I figured something out.
I have
Microsoft (R) Windows XP (R) (Build 2600.xpsp_sp3_gdr.090206-1234: Service Pack 3.

I'd think this Bricopack used UXTHEME.DLL that wasn't compatible with my system so I need one that does. I need to restore my original Uxtheme.dll to the current state. To do that I would have to download it and replace my current one right now or just replace it or whatever.

Seems my xp is build 2600 so I'll try downloading sp3 build 5512 and then download Uxtheme.dll build 5512 and try patching and see if it patches my system so it can be compatible.


----------



## TheOutcaste (Aug 8, 2007)

Your original uxtheme.dll file is in the C:\WINDOWS\BricoPacks\SysFiles folder, named Ux_uxtheme.dll if you still have the folder.

A copy may also be in the C:\Windows\System32\Dllcache folder, though I don't think it's there unless you've run SFC at some point.
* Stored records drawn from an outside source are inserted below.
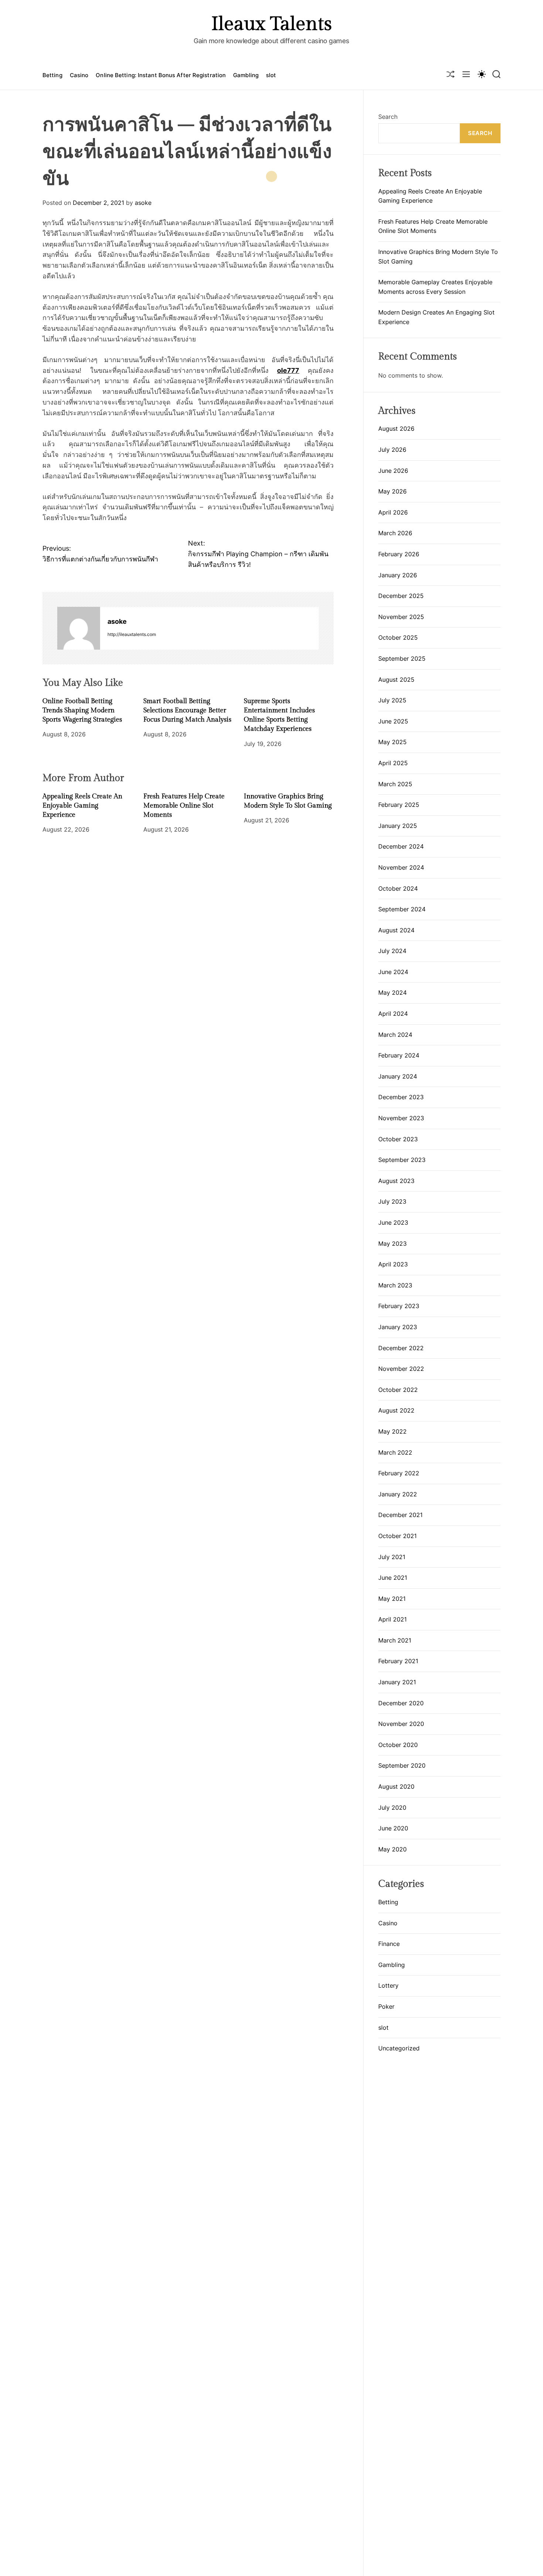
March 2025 (395, 784)
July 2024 (392, 951)
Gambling (246, 75)
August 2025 (396, 679)
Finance (389, 1943)
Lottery (388, 1985)
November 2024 (401, 867)
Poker (386, 2006)
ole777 (288, 370)
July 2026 (392, 449)
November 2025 (401, 616)
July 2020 (392, 1807)
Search (387, 116)
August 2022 (396, 1410)
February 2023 (398, 1306)
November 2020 (401, 1723)
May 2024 (392, 992)
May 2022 (392, 1431)
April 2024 (393, 1013)
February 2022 (398, 1473)
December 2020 (401, 1703)
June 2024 (393, 972)
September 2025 (402, 658)
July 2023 (392, 1201)
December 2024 (401, 846)
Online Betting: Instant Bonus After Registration (161, 75)
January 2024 (397, 1076)
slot (271, 75)
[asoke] (78, 628)
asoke (143, 202)
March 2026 (395, 533)
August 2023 (396, 1180)
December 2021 (400, 1515)
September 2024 (402, 909)
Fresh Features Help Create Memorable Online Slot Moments (184, 805)
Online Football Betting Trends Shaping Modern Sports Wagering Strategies (82, 710)
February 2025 (398, 804)
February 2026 (398, 554)
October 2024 (398, 888)
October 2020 (398, 1744)
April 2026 (393, 512)
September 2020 (402, 1765)
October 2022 (398, 1389)
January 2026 (397, 575)
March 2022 (395, 1452)
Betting (52, 75)
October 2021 (397, 1536)
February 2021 (398, 1661)
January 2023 (397, 1327)
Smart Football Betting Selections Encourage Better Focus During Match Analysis (187, 710)
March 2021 (394, 1640)
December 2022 (401, 1348)
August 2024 (396, 930)
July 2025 (392, 700)
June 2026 (393, 470)
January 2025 (397, 825)
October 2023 (398, 1139)
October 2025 (398, 637)
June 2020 (393, 1828)
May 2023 (392, 1243)
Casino (79, 75)
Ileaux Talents (271, 24)
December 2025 (401, 595)
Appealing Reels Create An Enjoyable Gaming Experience (82, 805)
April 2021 (392, 1619)
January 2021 (397, 1682)
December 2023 (401, 1097)
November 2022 (401, 1368)
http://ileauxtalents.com (131, 634)
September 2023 (402, 1159)
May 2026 (392, 491)
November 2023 (401, 1118)
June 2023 (393, 1222)
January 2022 (397, 1494)
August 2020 (396, 1786)
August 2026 (396, 428)
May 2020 (392, 1849)
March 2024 (395, 1034)
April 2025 (393, 763)
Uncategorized (399, 2048)
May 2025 (392, 742)
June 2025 (393, 721)
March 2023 (395, 1285)
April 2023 (393, 1264)
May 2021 (392, 1598)
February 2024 (398, 1055)
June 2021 (392, 1577)
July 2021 (391, 1557)
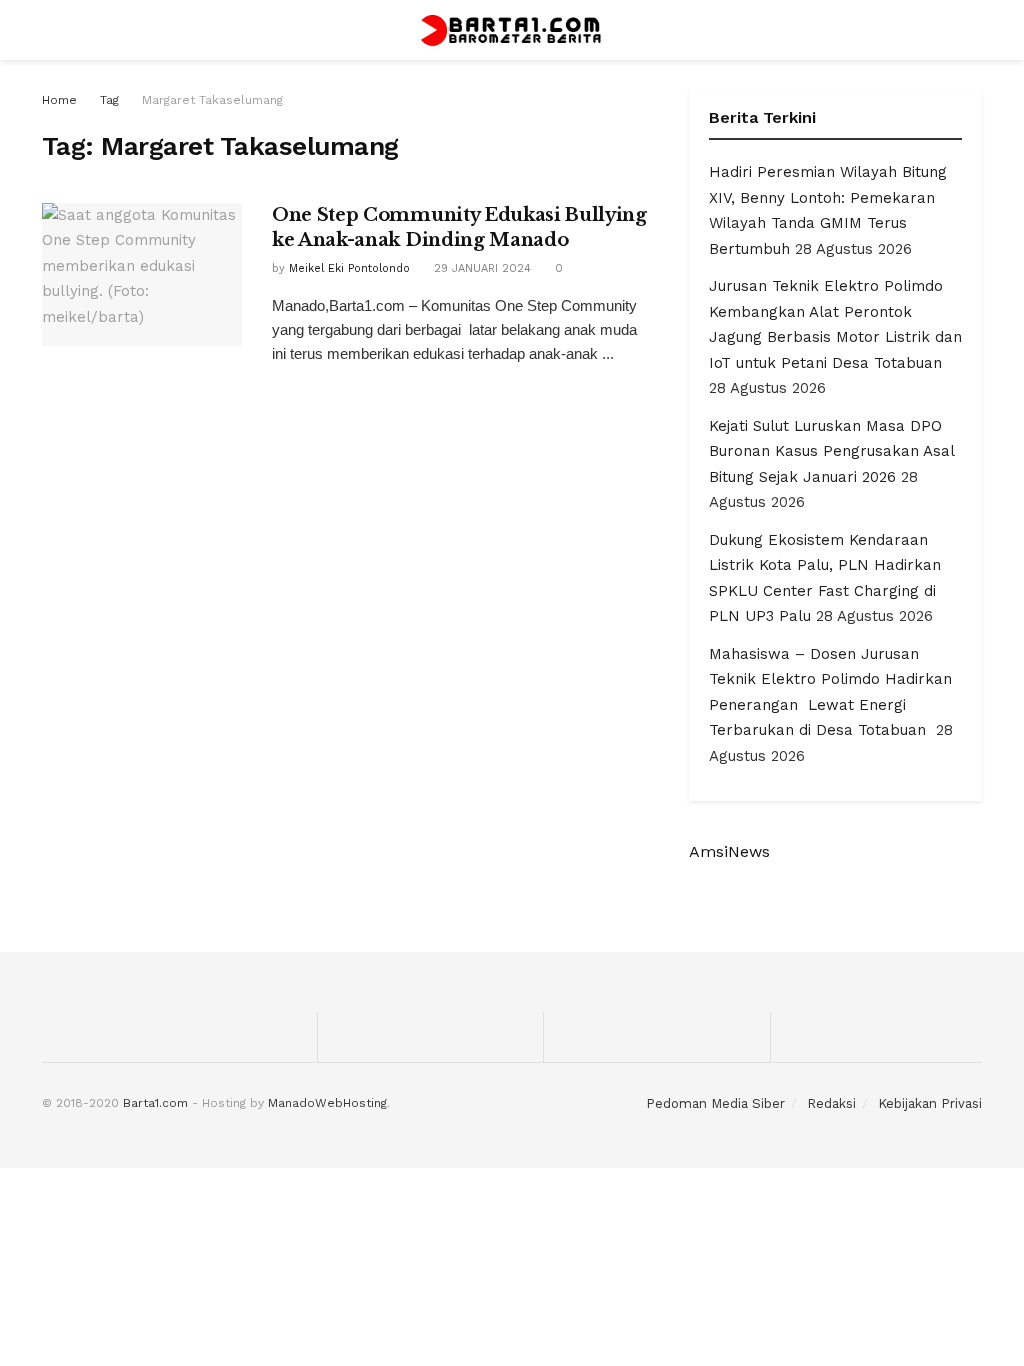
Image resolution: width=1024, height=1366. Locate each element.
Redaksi (831, 1103)
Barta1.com (155, 1103)
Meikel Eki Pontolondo (349, 268)
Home (59, 100)
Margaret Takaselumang (212, 100)
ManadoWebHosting (327, 1103)
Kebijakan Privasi (930, 1103)
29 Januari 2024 (480, 268)
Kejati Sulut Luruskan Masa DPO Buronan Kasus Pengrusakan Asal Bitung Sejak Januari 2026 (831, 451)
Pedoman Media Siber (715, 1103)
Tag (109, 100)
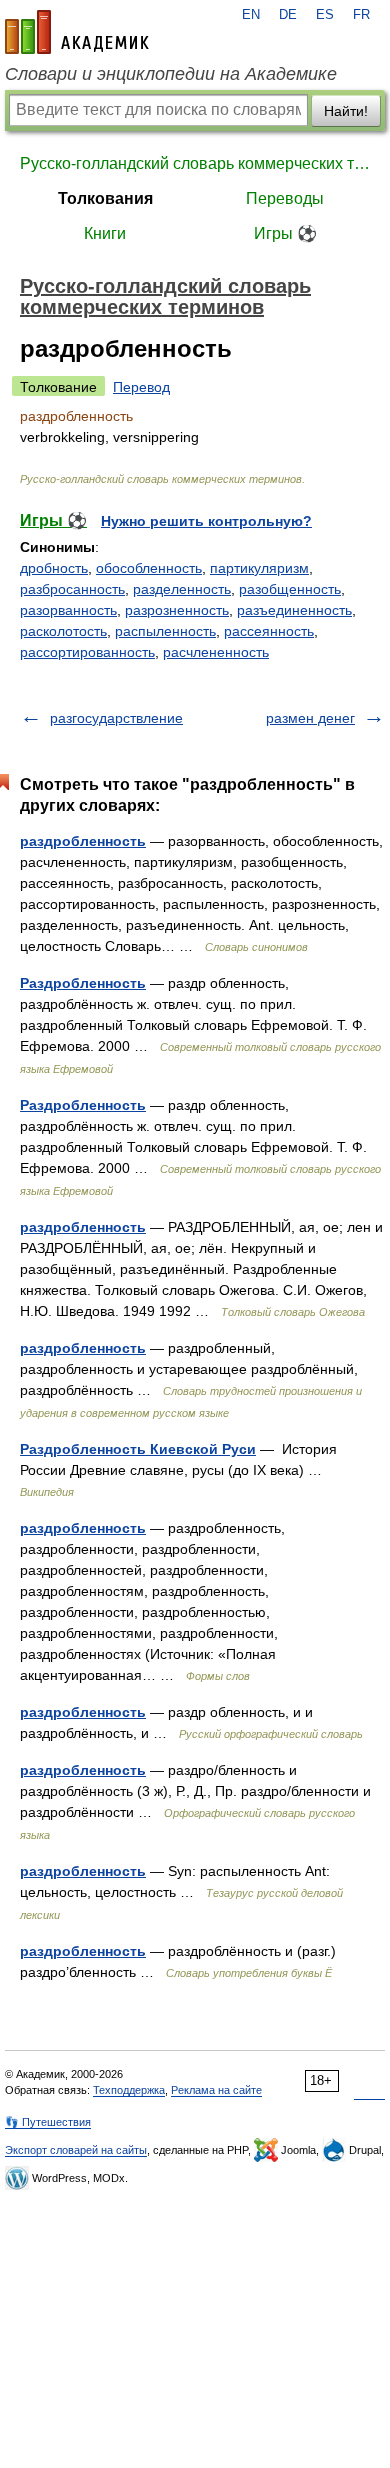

It works fine on my SP3 system so it should be compatible.
My build number is different though:
Microsoft (R) Windows XP (R) (Build 2600.xpsp.080413-2111: Service Pack 3
I haven't been able to determine if your build number is for the final SP3, or a pre-release version. It may display that way if SP3 is integrated in the install, rather than being installed to an SP1 or SP2 installation.
If it's for one of the release candidates or a beta version, that might be the whole problem.


----------



## johnpepper (Aug 22, 2009)

Guess what I fixed the problem myself as a matter of fact. I installed UXtheme Patcher V.6. I patched my system restarted my computer and now my themes work now. Thanks all of you guys for these wonderful ideas and helping me think thoroughly what I need to be done. BTW the final sp3 is build 5512. So I don't have the final version. And this isn't a beta version I'm guessing. But thanks for all your help .


----------